Airbus is expected to announce that it delivered 735 planes last year, making it the world's largest aircraft maker for the fifth year in a row, overtaking Boeing.

Reuters reported last week that the number had reached the mid-730s, exceeding the company's target of 720.

While Wall Street analysts saw the incident as a temporary setback for Boeing, others took a dim view of a series of quality issues related to the 737 MAX family of planes. AP

Manufacturing or design issue?

Some analysts said the issue appeared to be a one-time manufacturing issue rather than a design issue that would be expensive to fix.

They also noted that the number of aircraft affected was small.

“The previous generation 737-900ER has the same approach to the door and has been flown millions of times with no incidents,” Bernstein added.

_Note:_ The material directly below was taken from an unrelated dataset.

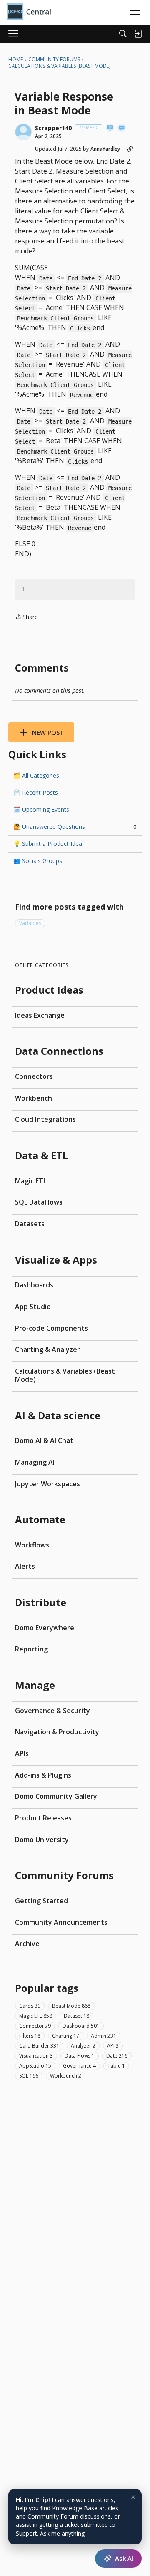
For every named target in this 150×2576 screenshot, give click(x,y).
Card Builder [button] (39, 2045)
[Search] (122, 34)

Boeing has delivered 214 of the 737 MAX 9 jets, representing 16% of the more than 1,300 MAX aircraft in service, and the 737 MAX 9 jets have regular doors instead of replacement panels. Most of them are still flyable.

Robert Spingarn, an analyst at Melius Research, said: “Sequential manufacturing issues could require design and manufacturing changes from Boeing and responsible suppliers, but at significant cost.'' That is not expected.”

However, investors will be watching for further action by the FAA and other regulators, especially with Chinese airlines recently returning all 737 MAX fleets to service following a grounding by regulators in China.

As for the potential liability costs for airlines as a result of Friday's accident, Citi analyst Jason Gursky used the RTX's recent engine problems as a template for calculations and estimated that Boeing could receive $2.3 million per day. Estimated to cost $.

Boeing's U.S.-listed stock was up 37% in 2023.